Just FYI at least one customer has managed to compile an upstream
kernel.org kernel that works on BitFolk and allows you to use the
latest releases of Ubuntu.
I am hoping they will speak up here at some point about what they
did to make it work :) but if not then I would hope to find some
time to investigate it myself.
This describes my experience moving from ubuntu 8.04 LTS (hardy) to
9.10 by first upgrading to the stock
kernel.org 2.6.32 manually. Be
warned this happened two weeks ago so I may be leaving important
details out. If you do something like this please proceed with caution
and have backups!
This also presumes you have a kernel that has the disks accessible
from /dev/xvdaX, earlier kernels might be using something different?
Generally speaking I used this guide with make-kpkg
https://help.ubuntu.com/community/Kernel/Compile#AltBuildMethod
I retained my old configuration as much as possible choosing defaults,
selecting everything related to xen, that is to say at minimum:
CONFIG_XEN=y
CONFIG_XEN_MAX_DOMAIN_MEMORY=8
CONFIG_XEN_SAVE_RESTORE=y
CONFIG_XEN_BLKDEV_FRONTEND=y
CONFIG_NETXEN_NIC=m
CONFIG_XEN_NETDEV_FRONTEND=y
CONFIG_HVC_XEN=y
CONFIG_XEN_BALLOON=y
CONFIG_XEN_SCRUB_PAGES=y
CONFIG_XEN_DEV_EVTCHN=y
CONFIG_XENFS=y
CONFIG_XEN_COMPAT_XENFS=y
CONFIG_XEN_SYS_HYPERVISOR=y
It is also essential to include the ext4 driver in the kernel and not
as a module so:
CONFIG_EXT4_FS=y
CONFIG_EXT4_FS_XATTR=y
CONFIG_EXT4_FS_POSIX_ACL=y
CONFIG_EXT4_FS_SECURITY=y
# CONFIG_EXT4_DEBUG is not set
Setting compression of the kernel to anything other than GZ will
probably fail with pygrub (I tried LZMA) so:
CONFIG_KERNEL_GZIP=y
# CONFIG_KERNEL_BZIP2 is not set
# CONFIG_KERNEL_LZMA is not set
However because of the deprecation of the arch/xen there are some
extra details to follow:
1. ARCH=i386 has to be set
2. Given it is a "cross" arch build I couldn't get the --initrd flag
to work properly so:
ARCH=i386 fakeroot make-kpkg --append-to-version=-xen kernel-image
kernel-headers
Even with the arch set I ended up with linux-xenu-2.6.32-xen as the
package name, make-kpkg seems to read info from the currently running
system.
Install the resulting packages with dpkg.
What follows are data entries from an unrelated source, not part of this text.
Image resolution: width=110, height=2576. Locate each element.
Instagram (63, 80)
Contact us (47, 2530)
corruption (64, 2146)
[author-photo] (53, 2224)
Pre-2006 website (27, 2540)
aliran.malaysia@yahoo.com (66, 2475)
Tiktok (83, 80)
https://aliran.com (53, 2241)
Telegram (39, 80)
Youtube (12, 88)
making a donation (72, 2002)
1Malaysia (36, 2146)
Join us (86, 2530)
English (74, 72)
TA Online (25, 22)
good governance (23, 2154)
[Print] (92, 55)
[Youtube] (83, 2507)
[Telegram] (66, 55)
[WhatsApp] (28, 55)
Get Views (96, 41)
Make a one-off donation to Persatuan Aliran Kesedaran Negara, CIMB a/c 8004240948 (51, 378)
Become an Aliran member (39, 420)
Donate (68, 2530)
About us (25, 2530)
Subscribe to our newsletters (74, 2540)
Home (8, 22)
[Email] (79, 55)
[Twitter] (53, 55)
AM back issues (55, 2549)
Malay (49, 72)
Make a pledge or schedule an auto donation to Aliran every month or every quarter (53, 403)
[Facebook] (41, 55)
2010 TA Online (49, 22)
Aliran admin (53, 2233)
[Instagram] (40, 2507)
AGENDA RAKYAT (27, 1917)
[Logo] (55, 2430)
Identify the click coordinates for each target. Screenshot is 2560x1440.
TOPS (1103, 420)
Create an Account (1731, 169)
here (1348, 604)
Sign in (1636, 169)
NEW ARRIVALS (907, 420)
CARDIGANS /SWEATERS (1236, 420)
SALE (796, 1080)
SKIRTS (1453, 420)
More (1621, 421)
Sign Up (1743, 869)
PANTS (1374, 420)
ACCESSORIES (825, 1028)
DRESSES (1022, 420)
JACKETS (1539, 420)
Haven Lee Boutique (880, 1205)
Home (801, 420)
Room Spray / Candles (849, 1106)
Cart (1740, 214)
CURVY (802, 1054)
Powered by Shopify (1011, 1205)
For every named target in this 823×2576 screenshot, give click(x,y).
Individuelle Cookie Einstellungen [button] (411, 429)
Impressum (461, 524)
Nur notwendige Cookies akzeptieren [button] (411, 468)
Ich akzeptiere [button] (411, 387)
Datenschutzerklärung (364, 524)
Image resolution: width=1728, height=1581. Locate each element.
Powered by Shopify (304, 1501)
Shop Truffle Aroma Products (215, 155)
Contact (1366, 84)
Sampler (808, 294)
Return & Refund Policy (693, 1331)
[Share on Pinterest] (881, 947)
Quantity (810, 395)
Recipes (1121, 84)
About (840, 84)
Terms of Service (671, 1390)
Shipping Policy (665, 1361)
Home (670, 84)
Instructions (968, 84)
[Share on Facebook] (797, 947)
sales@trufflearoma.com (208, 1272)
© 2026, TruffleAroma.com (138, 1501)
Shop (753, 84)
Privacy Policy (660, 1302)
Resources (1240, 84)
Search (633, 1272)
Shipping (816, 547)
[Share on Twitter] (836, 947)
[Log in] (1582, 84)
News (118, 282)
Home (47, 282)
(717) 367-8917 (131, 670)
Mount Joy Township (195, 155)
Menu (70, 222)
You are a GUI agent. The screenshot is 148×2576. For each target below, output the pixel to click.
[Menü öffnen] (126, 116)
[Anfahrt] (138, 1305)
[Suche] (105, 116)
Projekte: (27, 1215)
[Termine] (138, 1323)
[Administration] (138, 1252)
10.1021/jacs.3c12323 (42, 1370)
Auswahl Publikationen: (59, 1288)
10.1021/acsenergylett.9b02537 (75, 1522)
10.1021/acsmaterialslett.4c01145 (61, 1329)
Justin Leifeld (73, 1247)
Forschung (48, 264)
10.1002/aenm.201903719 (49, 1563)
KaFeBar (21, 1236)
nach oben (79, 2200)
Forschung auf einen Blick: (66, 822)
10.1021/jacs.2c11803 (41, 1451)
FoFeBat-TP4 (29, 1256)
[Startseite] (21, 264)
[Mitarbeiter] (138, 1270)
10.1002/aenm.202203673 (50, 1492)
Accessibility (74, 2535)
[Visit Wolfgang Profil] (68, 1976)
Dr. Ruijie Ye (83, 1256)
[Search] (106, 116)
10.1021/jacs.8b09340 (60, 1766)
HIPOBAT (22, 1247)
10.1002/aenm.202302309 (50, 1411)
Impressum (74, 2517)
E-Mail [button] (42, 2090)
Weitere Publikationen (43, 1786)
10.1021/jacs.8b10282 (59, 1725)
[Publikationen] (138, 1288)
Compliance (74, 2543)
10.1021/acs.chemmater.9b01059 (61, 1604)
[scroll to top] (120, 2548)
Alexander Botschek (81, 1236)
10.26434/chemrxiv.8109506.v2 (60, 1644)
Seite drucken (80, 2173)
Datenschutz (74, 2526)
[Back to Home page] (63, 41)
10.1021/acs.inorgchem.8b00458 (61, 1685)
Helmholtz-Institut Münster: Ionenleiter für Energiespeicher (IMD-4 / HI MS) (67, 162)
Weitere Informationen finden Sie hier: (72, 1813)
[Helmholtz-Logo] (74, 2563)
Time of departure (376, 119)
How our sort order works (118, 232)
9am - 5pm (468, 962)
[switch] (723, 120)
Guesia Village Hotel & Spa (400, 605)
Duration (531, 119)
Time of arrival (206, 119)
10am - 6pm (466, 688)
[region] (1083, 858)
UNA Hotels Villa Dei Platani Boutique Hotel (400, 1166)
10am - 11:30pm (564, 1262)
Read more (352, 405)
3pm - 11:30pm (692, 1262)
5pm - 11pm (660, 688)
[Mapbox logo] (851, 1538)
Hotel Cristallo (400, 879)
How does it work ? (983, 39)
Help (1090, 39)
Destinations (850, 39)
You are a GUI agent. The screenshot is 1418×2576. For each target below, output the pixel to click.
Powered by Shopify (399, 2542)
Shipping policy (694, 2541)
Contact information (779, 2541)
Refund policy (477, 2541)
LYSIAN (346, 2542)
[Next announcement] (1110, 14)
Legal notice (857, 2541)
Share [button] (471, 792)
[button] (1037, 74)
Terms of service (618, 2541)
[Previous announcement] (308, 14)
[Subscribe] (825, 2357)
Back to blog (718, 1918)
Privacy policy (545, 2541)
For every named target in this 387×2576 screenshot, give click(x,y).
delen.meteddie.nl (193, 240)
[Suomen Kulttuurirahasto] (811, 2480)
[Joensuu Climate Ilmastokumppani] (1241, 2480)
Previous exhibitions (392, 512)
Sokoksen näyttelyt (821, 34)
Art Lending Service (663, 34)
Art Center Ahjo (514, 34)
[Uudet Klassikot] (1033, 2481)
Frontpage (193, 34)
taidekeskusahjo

Now to the configuration of the system:
1. hvc0 must be set up as with getty
add on a single line "hvc0" to /etc/securetty
2. ubuntu 8.04 needs a hvc0 file in /etc/event.d [we'll get to 9.10 in
due course]
copy tty1 to hvc0 and rename all occurrences of tty1 to hvc0
3. presuming pygrub all round? anyway modify /boot/grub/menu.lst to
contain as first/boot entry (leave your old kernel inplace!):
title Ubuntu 8.04, kernel 2.6.32-xen
root (hd0,0)
kernel /boot/vmlinuz-2.6.32-xen root=/dev/xvda1 xencons=hvc0
4. Seen as we don't have an initrd, uuid's are out, so modify /etc/fstab to
/dev/xvda1 / ext3 defaults,noatime,nodiratime 0 1
/dev/xvda2 swap swap defaults 0 0
5. Login to console.*.bitfolk.co.uk and try a reboot, if it goes wrong
6. If it works do-release-upgrade's config needs to be updated to look
at non-lts releases,
so set Prompt=normal in /etc/update-manager/release-upgrades.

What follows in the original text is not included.